- **WHAT TO DO**
Using the listing below, set down exactly the lines starting at the line that contains "Open the Composition menu" and ending at the line that contains "Task: Click the 5:14 PM timestamp", both included, and no others.

- **DATA UNDER STUDY**
____________

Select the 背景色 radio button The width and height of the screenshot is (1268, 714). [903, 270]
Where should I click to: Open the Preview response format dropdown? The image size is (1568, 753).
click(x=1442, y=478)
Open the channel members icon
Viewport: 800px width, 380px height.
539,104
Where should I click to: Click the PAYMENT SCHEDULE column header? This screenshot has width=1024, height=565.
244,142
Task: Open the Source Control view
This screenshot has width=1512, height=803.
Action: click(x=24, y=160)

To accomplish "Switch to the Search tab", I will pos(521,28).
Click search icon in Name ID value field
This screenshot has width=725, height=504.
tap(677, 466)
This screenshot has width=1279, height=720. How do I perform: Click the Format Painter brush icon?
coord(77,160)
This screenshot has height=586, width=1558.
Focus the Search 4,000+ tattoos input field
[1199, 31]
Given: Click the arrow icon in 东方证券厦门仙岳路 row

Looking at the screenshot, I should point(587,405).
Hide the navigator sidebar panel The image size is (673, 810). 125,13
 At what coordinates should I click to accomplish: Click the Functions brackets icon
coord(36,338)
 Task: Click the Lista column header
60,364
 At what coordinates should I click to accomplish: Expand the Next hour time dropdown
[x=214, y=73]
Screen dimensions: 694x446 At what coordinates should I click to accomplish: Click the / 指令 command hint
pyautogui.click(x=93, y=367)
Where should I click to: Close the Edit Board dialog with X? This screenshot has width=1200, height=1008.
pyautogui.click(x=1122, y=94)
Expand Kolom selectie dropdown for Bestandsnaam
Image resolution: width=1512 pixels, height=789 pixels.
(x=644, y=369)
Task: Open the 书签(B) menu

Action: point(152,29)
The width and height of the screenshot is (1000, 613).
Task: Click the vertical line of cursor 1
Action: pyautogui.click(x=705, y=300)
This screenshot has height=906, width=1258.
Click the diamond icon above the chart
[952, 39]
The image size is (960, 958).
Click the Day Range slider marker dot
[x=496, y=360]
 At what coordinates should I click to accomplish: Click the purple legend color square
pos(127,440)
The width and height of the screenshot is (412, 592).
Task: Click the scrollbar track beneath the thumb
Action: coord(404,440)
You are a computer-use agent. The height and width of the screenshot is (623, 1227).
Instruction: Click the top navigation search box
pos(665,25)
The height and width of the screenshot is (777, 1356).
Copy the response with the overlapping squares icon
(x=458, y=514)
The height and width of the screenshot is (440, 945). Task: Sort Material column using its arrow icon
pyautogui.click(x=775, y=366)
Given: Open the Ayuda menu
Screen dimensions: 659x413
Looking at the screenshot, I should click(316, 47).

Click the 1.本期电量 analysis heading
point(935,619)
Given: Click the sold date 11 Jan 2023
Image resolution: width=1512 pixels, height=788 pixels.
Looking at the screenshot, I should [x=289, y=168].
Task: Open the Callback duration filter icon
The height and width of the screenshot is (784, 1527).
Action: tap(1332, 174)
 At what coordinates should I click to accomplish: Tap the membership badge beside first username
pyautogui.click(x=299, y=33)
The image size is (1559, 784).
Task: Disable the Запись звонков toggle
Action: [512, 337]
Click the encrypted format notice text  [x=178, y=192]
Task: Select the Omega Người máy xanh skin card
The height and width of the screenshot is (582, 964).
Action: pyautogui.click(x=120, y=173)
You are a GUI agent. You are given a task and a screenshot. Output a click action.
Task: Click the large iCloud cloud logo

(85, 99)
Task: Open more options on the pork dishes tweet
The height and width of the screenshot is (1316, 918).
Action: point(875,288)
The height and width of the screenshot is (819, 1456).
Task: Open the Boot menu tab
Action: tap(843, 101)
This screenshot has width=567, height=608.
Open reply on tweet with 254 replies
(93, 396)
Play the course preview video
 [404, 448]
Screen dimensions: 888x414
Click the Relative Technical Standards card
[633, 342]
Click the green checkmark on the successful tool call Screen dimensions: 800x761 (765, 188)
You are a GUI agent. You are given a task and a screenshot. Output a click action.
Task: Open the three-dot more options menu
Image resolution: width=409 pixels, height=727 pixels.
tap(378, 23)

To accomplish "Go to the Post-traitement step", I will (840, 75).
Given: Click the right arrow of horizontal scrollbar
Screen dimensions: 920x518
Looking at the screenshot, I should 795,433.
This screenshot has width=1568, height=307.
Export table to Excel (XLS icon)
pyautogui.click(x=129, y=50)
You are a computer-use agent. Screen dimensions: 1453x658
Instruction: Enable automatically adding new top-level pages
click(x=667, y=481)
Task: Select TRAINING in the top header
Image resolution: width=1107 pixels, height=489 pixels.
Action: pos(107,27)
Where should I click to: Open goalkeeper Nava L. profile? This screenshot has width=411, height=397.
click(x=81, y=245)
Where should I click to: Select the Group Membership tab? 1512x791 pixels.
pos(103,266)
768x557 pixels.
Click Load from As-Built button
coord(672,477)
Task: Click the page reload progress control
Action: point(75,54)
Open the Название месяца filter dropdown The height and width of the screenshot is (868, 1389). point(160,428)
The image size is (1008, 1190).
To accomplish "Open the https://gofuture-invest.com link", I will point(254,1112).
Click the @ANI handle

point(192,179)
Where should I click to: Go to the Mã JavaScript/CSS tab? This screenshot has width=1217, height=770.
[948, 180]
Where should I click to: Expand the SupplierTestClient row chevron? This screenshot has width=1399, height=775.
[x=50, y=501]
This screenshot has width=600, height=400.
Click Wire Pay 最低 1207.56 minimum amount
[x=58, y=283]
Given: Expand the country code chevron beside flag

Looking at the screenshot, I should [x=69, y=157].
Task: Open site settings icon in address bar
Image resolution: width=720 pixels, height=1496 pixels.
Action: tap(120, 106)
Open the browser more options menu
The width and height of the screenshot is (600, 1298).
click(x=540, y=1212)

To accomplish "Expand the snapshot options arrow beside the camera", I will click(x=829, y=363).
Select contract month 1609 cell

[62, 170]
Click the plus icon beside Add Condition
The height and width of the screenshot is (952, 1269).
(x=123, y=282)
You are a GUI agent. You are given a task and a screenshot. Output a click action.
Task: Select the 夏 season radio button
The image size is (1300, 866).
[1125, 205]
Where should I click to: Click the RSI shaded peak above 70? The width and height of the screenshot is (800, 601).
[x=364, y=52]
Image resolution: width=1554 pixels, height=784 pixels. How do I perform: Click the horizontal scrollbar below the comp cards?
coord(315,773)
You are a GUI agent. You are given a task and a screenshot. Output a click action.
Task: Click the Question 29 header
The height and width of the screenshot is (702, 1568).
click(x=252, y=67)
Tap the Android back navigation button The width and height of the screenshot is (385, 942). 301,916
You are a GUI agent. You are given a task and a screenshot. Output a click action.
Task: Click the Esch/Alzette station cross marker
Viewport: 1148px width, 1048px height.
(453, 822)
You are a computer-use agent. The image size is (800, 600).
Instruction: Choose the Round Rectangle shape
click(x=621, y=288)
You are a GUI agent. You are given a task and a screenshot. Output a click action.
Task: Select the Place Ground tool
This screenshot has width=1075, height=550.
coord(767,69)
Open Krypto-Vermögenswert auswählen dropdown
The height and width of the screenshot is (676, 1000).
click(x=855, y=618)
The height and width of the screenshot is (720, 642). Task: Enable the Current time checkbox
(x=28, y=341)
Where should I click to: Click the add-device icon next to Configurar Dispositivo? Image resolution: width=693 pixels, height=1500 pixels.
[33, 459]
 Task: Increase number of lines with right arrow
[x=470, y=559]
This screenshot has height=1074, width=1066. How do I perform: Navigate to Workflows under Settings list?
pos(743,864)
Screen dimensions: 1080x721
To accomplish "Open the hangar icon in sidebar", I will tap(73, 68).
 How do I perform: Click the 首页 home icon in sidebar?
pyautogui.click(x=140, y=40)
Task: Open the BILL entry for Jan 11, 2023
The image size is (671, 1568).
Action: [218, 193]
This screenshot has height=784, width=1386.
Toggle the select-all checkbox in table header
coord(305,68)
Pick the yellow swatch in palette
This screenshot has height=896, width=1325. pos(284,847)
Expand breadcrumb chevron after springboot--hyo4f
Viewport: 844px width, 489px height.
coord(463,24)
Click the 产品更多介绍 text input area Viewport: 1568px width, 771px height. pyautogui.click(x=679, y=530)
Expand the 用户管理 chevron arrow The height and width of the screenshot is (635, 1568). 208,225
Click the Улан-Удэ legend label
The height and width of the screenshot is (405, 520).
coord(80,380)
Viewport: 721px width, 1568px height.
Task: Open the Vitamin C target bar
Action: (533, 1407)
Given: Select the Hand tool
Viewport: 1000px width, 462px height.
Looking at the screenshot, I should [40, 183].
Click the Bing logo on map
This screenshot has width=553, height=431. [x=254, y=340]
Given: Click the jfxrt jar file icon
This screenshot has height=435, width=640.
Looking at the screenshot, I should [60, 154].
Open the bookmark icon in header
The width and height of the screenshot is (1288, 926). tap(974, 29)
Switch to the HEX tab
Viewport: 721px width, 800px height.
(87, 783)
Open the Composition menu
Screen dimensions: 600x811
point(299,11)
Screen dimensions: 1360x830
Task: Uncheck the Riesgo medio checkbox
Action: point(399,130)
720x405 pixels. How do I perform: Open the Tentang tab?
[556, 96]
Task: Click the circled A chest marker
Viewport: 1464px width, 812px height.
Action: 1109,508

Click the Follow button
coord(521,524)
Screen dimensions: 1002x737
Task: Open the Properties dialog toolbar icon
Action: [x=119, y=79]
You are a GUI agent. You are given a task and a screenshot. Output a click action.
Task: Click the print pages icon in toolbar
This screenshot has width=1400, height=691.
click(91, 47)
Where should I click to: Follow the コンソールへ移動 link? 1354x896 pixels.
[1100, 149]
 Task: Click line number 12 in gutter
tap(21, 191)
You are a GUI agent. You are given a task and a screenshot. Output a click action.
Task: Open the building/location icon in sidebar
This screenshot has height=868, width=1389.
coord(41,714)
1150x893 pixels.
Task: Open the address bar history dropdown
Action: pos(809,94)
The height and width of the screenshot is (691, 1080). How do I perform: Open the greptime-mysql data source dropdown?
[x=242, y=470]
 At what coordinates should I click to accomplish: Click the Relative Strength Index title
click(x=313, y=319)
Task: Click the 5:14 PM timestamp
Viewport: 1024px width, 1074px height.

____________

- **EXERCISE SOLUTION**
Open the Composition menu
Screen dimensions: 600x811
point(299,11)
Screen dimensions: 1360x830
Task: Uncheck the Riesgo medio checkbox
Action: point(399,130)
720x405 pixels. How do I perform: Open the Tentang tab?
[556, 96]
Task: Click the circled A chest marker
Viewport: 1464px width, 812px height.
Action: 1109,508

Click the Follow button
coord(521,524)
Screen dimensions: 1002x737
Task: Open the Properties dialog toolbar icon
Action: [x=119, y=79]
You are a GUI agent. You are given a task and a screenshot. Output a click action.
Task: Click the print pages icon in toolbar
This screenshot has width=1400, height=691.
click(91, 47)
Where should I click to: Follow the コンソールへ移動 link? 1354x896 pixels.
[1100, 149]
 Task: Click line number 12 in gutter
tap(21, 191)
You are a GUI agent. You are given a task and a screenshot. Output a click action.
Task: Open the building/location icon in sidebar
This screenshot has height=868, width=1389.
coord(41,714)
1150x893 pixels.
Task: Open the address bar history dropdown
Action: pos(809,94)
The height and width of the screenshot is (691, 1080). How do I perform: Open the greptime-mysql data source dropdown?
[x=242, y=470]
 At what coordinates should I click to accomplish: Click the Relative Strength Index title
click(x=313, y=319)
Task: Click the 5:14 PM timestamp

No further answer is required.